E na medida em que aquele acórdão já terá transitado em julgado, porque existe uma identidade fundamental entre os factos do processo crime e os factos do presente incidente tutelar cível, tal implicará, de per si, a procedência da exceção dilatória da consunção com a consequente inviabilidade de prosseguimento destes autos, (sendo certo que não pode haver cumulação de responsabilidades resultantes do mesmo facto jurídico, quando tal acarrete duplicação de indemnizações), bem como, a exceção dilatória do caso julgado relativamente aos factos que fundamentam o pedido de indemnização civil.(…)”

12.Esse despacho foi notificado às partes nos termos e para efeitos do disposto no art 3º, nº3 e 655º, ambos do CPC, sendo que a demandante –recorrente, apesar do teor desse despacho, pugna pelo prosseguimento destes autos.
13.Prosseguindo.
Isto posto, resulta que no requerimento inicial de 23.11.2017 do presente processo e na decisão de facto da sentença que é objecto do recurso de apelação interposto a 14.07.2021 foram vertidos factos que revelam o incumprimento por parte do requerido da obrigação de alimentos devidas ao menor nascido a .../.../2005, filho da aqui requerente, AA, e do aqui requerido, BB a que estava obrigado o requerido no período compreendido entre Abril/2013 e Dezembro /2017, bem como da obrigação de pagamento de despesas, sendo as prestações de alimentos e as despesas no valor total, pelo menos, de € 3399,00, a título de capital.
E naquele requerimento inicial de 23.11.2017 foram vertidos factos relativamente a alegados danos patrimoniais e não patrimoniais sofridos pela ali demandante/ aqui requerente-recorrente em consequência da verificada omissão de pagamento dos alimentos devidos ao menor no período acima referido.
Ora, conforme já assinalamos, a mesma factualidade foi objecto de apreciação e decisão nos autos de processo que correram termos sob o nº1846/16.3T9PVZ (Juízo Local Criminal da Póvoa de Varzim- Comarca do Porto), onde foi também apreciado e decidido o Pedido de Indemnização Civil ali enxertado e que foi deduzido no dia 16.04.2019, referência 22235756, pela requerente do presente processo de incumprimento das responsabilidades parentais.
Assim, no dia 27.04.2020 foi proferida sentença na 1ª instância (Juízo Local Criminal da Póvoa de Varzim) que decidiu julgar a acusação pública parcialmente procedente em consequência decidiu:
“- Absolver o arguido BB da prática do crime de violação da obrigação de alimentos, p. e p. pelo artigo 250º, nº3, do CP.
- Condenar o arguido BB pela prática do crime de violação da obrigação de alimentos, p. e p. pelo artigo 250º, nºs 1 e 2, do CP, na pena de 4 (quatro) meses de prisão, suspensa na sua execução pelo período de 2 (dois) anos, sujeita a regime de prova a delinear pela DGRSP.
De igual modo, decidiu:- Absolver o demandado BB da instância cível.
Condenando o arguido no pagamento das custas criminais, fixando-se a taxa de justiça em 2 UC (artigo 513º, nº 1, do CPP, e 8º, nº9, do RCP) e determinando o pagamento das custas na parte civil a cargo da demandante (artigo 527º, nºs 1 e 2, do CPC, ex vi do artigo 523º do CPP).”

**Tarefas:**
a – Responda, com base no texto extraído, a cada pergunta:
(i) Em que data foi proferida a sentença de 1ª instância no Juízo Local Criminal da Póvoa de Varzim?
(ii) Qual é o valor total mínimo, a título de capital, das prestações de alimentos e das despesas?
(iii) Que pena foi aplicada ao arguido pelo crime previsto no artigo 250º, nºs 1 e 2, do CP?
b – Transcreva fielmente do texto extraído a passagem que abre com as palavras "13.Prosseguindo." e fecha com "título de capital.".

**Linhas de dados:**
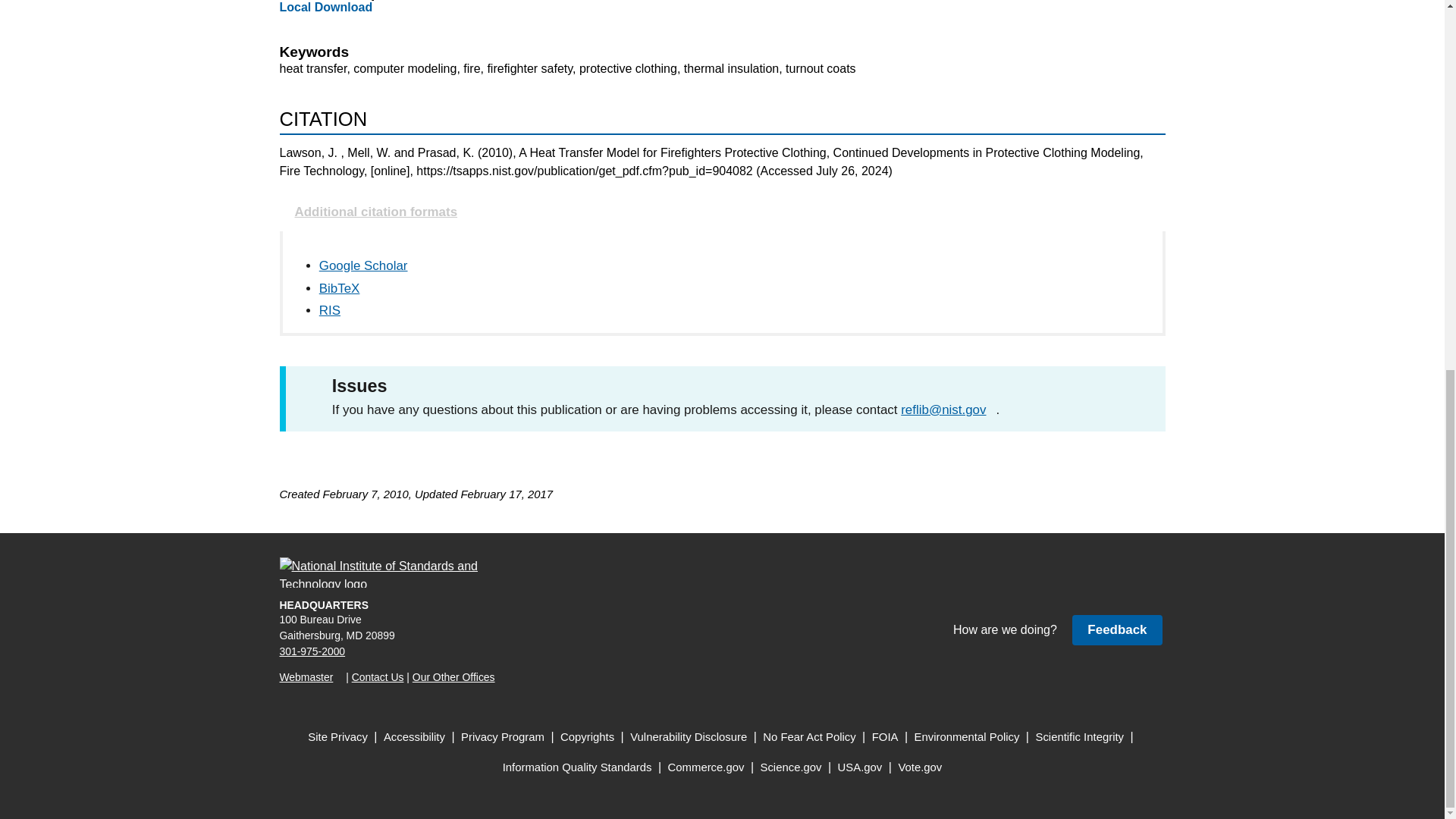
Provide feedback (1116, 629)
National Institute of Standards and Technology (387, 572)
Given the description of an element on the screen output the (x, y) to click on. 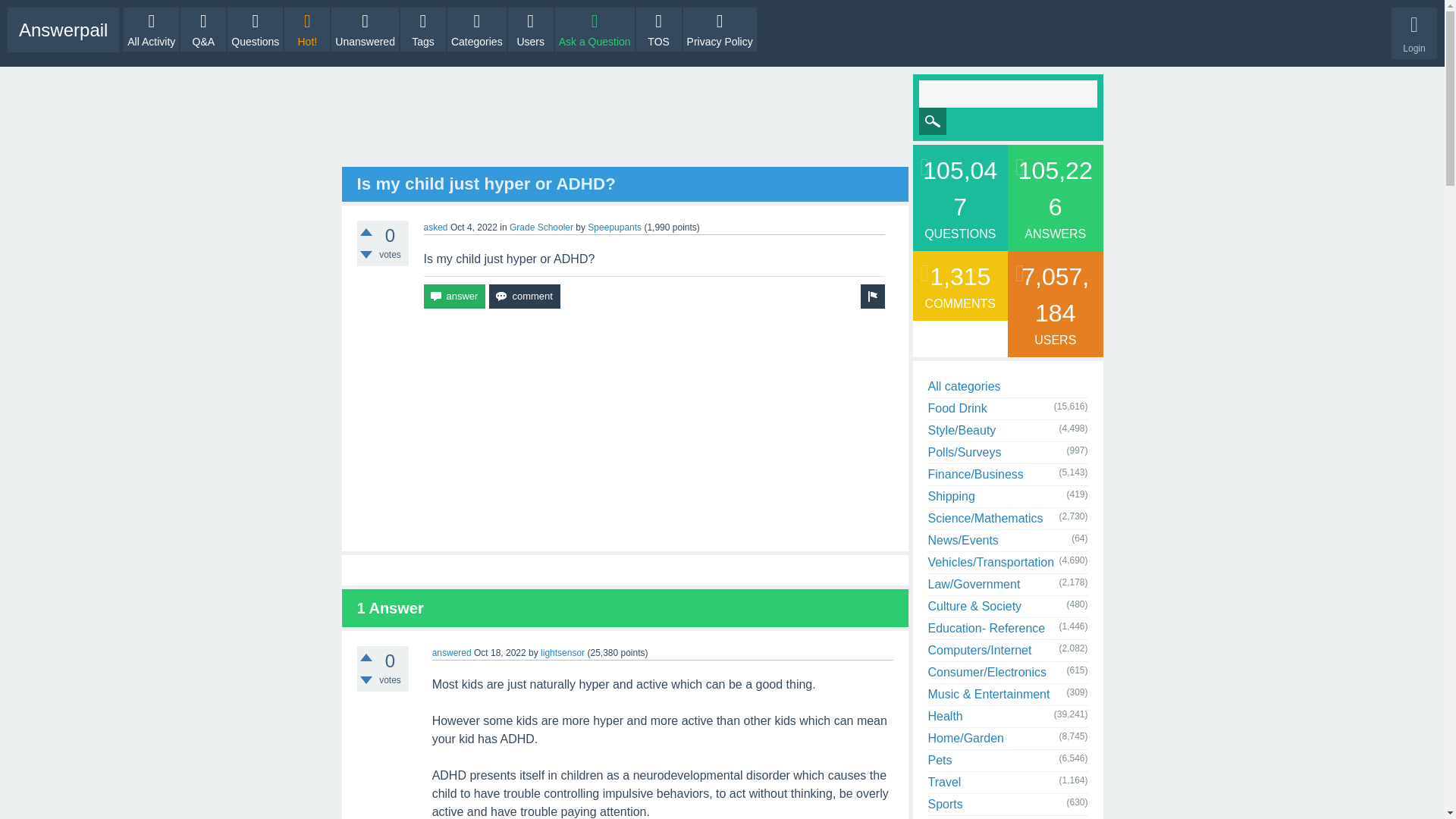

**Resultados do exercício:**
a –
(i) 27.04.2020.
(ii) € 3399,00.
(iii) Quatro meses de prisão, suspensa na sua execução pelo período de dois anos e sujeita a regime de prova a delinear pela DGRSP.

b –
13.Prosseguindo.
Isto posto, resulta que no requerimento inicial de 23.11.2017 do presente processo e na decisão de facto da sentença que é objecto do recurso de apelação interposto a 14.07.2021 foram vertidos factos que revelam o incumprimento por parte do requerido da obrigação de alimentos devidas ao menor nascido a .../.../2005, filho da aqui requerente, AA, e do aqui requerido, BB a que estava obrigado o requerido no período compreendido entre Abril/2013 e Dezembro /2017, bem como da obrigação de pagamento de despesas, sendo as prestações de alimentos e as despesas no valor total, pelo menos, de € 3399,00, a título de capital.